Cela m’étonna au plus haut point, aussi allai-je trouver l’un d’eux pour m’en entretenir avec lui:

— Le cabinet va sans doute tomber, puisque l’Assemblée reste la même? lui demandai-je.

— Il ne tombera pas.

— Bon, d’accord, mais comment le gouvernement aura-t-il la confiance de cette Assemblée?

— Nous la voterons!

— Vous seriez alors obligés de désavouer l’ancienne administration, et par conséquent de renier votre propre travail!

— Notre propre travail? Lequel?

— Celui que vous avez fait sous l’ancienne administration!

— Nous allons désapprouver l’ancienne administration!

— Bon, d’accord, mais comment pouvez-vous le faire, vous, les mêmes députés, alors que vous l’avez soutenue jusqu’à hier?

— Ça ne change rien.

— Je n’y comprends rien!

— Ce n’est pourtant pas compliqué! dit-il, imperturbable.

— C’est étrange!

—Je ne vois pas ce qu’il y a d’étrange. Il faudra bien que quelqu’un le fasse, que ce soit nous ou d’autres députés. Ce n’est qu’une formalité, dont le gouvernement a besoin.

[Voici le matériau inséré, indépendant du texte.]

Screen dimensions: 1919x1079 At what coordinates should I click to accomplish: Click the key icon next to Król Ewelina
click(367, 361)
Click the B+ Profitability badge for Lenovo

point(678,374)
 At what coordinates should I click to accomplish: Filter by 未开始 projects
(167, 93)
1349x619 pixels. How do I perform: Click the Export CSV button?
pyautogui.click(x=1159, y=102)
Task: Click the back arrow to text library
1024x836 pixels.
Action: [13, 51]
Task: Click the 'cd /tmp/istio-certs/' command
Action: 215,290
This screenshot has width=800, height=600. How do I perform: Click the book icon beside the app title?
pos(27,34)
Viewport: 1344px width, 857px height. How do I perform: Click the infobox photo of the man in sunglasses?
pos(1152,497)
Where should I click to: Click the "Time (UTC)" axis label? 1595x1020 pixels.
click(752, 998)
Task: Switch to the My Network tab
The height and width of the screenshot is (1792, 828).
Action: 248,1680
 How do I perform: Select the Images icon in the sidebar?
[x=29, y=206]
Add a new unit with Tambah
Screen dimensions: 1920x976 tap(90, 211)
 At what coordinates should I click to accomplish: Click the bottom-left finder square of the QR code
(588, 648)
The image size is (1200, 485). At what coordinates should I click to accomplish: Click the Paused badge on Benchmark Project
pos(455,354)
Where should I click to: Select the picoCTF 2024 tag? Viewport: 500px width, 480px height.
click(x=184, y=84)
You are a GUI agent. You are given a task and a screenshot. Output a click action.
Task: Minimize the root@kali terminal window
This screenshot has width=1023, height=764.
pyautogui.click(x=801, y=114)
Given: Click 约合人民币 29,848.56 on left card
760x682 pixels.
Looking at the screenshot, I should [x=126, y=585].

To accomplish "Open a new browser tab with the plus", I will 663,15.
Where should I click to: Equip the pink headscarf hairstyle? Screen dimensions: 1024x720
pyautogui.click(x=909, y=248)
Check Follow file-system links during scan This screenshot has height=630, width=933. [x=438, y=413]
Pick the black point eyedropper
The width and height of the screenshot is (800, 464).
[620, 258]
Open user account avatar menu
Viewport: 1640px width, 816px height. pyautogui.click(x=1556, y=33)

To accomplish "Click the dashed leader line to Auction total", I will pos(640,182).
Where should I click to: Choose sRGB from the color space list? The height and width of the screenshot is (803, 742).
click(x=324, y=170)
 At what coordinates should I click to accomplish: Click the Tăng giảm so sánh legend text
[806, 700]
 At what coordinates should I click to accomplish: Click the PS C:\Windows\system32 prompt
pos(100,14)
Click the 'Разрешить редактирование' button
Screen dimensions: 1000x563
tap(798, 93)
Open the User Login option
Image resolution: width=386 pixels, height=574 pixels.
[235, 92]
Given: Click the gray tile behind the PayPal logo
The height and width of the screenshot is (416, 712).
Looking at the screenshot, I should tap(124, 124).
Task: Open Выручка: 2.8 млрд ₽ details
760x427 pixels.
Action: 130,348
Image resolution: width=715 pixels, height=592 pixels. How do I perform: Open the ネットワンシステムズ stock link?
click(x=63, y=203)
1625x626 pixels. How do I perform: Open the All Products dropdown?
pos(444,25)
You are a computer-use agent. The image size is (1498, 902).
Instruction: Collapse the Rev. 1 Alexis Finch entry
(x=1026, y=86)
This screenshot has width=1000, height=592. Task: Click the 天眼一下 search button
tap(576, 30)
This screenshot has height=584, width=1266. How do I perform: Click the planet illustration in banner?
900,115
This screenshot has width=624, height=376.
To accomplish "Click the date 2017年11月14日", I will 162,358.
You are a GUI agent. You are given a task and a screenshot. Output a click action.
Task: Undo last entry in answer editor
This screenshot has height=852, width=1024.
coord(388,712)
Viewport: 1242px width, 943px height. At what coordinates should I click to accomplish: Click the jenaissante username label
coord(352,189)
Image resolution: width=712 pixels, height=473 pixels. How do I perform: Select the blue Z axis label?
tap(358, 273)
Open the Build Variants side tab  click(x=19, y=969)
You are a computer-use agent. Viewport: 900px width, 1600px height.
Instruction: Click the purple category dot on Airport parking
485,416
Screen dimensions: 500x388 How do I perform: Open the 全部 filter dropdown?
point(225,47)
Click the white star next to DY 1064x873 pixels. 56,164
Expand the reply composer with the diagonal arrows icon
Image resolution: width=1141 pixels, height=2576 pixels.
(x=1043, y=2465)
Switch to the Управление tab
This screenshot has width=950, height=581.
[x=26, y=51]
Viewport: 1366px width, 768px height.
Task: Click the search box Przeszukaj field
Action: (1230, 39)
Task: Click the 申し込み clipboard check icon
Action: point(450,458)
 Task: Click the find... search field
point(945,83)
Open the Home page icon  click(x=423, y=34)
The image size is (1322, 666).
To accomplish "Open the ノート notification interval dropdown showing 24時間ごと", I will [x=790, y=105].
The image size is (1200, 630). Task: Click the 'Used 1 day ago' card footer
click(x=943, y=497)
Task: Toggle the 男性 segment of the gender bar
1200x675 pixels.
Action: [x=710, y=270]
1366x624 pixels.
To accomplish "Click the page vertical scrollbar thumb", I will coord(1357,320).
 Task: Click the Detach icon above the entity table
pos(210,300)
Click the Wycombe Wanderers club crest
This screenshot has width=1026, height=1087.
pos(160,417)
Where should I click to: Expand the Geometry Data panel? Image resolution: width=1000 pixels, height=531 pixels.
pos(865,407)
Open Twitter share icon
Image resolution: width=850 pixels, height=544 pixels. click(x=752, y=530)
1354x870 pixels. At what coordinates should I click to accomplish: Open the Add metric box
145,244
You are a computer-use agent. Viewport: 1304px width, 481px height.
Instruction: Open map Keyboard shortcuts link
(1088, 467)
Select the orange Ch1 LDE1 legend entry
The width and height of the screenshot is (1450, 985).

Le vote du parlement est d’ailleurs un principe que nous avons emprunté aux pays étrangers, sauf que chez nous, la représentation nationale ne fait que ce que le gouvernement veut qu’elle fasse.

— Mais alors, à quoi bon une assemblée élue?

— Je me tue à vous le répéter, c’est juste pour la forme, pour qu’on puisse dire que, chez nous aussi, il y a une assemblée. Il faut bien que le régime ait l’air d’être parlementaire.

— Ah! J’ai enfin compris! dis-je, confondu par cette étonnante réponse.

Les députés montrèrent effectivement qu’ils savaient apprécier leur patrie: pour elle, ils abdiquèrent tout amour-propre et toute dignité.

— Nos ancêtres ont fait le sacrifice de leur vie pour ce pays, mais nous, nous en sommes encore à tergiverser sur le simple sacrifice de notre honneur! s’exclama l’un des élus.

— Bien dit! Bien dit! cria-t-on de tous les côtés.

Les travaux de l’Assemblée furent rondement menés.

On commença par voter la confiance au nouveau gouvernement et condamner ce qu’avait réalisé l’ancien, à la suite de quoi le cabinet proposa à la représentation populaire de réviser quelques lois.

Cette suggestion fut acceptée à l’unanimité et les amendements adoptés; à moins d’être modifiées et complétées, ces lois empêchaient en effet un certain nombre de parents et amis de messieurs les ministres d’obtenir des postes élevés dans l’administration.

Pour finir, on accorda un blanc-seing au gouvernement pour toutes les dépenses non inscrites au budget qu’il serait amené à engager. La session parlementaire fut alors suspendue et les députés, fatigués d’avoir œuvré au service de l’État, rentrèrent chez eux se reposer; quant aux membres du cabinet, ayant franchi tous les obstacles avec succès, satisfaits de la totale confiance dont le peuple les gratifiait, ils organisèrent des agapes fraternelles afin de se remettre eux aussi, en trinquant gaiement, des écrasants soucis que leur causait la bonne marche du pays.